**WHAT THE EXERCISE ASKS**
From the first line to the last, please write out the data exactly.

**TASK INPUT**
--

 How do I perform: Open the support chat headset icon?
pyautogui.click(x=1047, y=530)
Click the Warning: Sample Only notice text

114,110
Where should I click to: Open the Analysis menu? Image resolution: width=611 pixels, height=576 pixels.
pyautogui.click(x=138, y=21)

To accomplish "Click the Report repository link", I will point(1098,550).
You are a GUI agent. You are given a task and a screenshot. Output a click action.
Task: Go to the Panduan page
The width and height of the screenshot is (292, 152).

--

**YOUR SOLUTION**
 How do I perform: Open the support chat headset icon?
pyautogui.click(x=1047, y=530)
Click the Warning: Sample Only notice text

114,110
Where should I click to: Open the Analysis menu? Image resolution: width=611 pixels, height=576 pixels.
pyautogui.click(x=138, y=21)

To accomplish "Click the Report repository link", I will point(1098,550).
You are a GUI agent. You are given a task and a screenshot. Output a click action.
Task: Go to the Panduan page
The width and height of the screenshot is (292, 152).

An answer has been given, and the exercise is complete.